Segment Start: Supplied data
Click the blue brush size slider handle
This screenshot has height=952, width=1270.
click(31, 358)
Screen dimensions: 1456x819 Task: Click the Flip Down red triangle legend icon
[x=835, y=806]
Segment End: Supplied data
__What needs to be done__. Return exactly the lines of the data, and only those, from the line with "Screen dimensions: 1456x819" through the last line, inclusive.

__Problem solution__.
Screen dimensions: 1456x819 Task: Click the Flip Down red triangle legend icon
[x=835, y=806]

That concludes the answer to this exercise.